A situação de dois gaúchos que atuam há décadas na área de saúde se complicou nesta terça-feira (29). Operação da Polícia Federal investiga a participação do médico Alberto Beltrame e de seu ex-assessor Peter Cassol Silveira em supostos esquemas de superfaturamento de contratos no Pará.

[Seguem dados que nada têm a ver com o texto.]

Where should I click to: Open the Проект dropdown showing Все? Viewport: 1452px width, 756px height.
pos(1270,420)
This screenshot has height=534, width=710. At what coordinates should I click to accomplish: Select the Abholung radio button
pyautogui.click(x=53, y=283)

Beltrame era secretário estadual de Saúde até junho e Cassol, secretário-adjunto. Os dois se conhecem desde o tempo em que atuaram no Grupo Hospitalar Conceição e no Instituto de Cardiologia, em Porto Alegre, e migraram juntos para atuar no governo paraense.

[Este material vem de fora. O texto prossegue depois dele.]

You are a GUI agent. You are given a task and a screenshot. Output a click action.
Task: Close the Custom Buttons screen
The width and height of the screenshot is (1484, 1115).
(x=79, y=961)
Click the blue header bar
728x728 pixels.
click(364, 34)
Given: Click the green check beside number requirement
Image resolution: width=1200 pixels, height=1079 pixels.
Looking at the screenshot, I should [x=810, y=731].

Cassol foi preso na operação desta terça. Beltrame teve o mandado de prisão temporária solicitado pela PF, mas o pedido não foi endossado pelo Ministério Público Federal (MPF). O ministro Francisco Falcão, do Superior Tribunal de Justiça, também decidiu não decretar sua prisão. O ex-secretário será convidado pela PF a dar explicações.
Mas por que os dois são investigados? As suspeitas se referem a duas ações diferentes, ambas na área da saúde. A primeira, ainda de junho, envolve compra superfaturada de respiradores pulmonares.
Um dos indícios coletados pela Polícia Federal é uma série de mensagens trocadas entre Peter Cassol Silveira e Paula Martins, assessora da Secretaria Estadual de Saúde do Pará. O gaúcho, pelo WhatsApp, teria mencionado valores de propina, no entender dos policiais:
“Quanto a SKN depositou para você? Passe para o Beltrame também...”
A SKN é a empresa que vendeu 400 respiradores pulmonares de fabricação chinesa à Secretaria de Saúde do Pará, para uso em pacientes com covid-19. Os aparelhos, que custaram R$ 25 milhões, se revelaram inadequados para a função. Além disso, a compra foi paga adiantada e os valores, superfaturados, apontou inquérito da PF.
Beltrame seria o gaúcho Alberto Beltrame, então secretário e chefe de Cassol. Conforme o inquérito da PF ressalta, “...trata-se de forte indicativo de pagamento de propina por parte da empresa SKN Importação e Exportação de Eletroeletrônicos Ltda”.
Chamou a atenção dos policiais, na época da operação de junho, que na residência de Cassol foram encontrados R$ 740 mil em espécie, guardados numa caixa térmica. Ele não deu explicações sobre o dinheiro, na ocasião da busca. Já Beltrame disse ignorar a quem se referia o dinheiro. A suspeita da PF é que eram valores repassados como propina pela compra dos respiradores chineses.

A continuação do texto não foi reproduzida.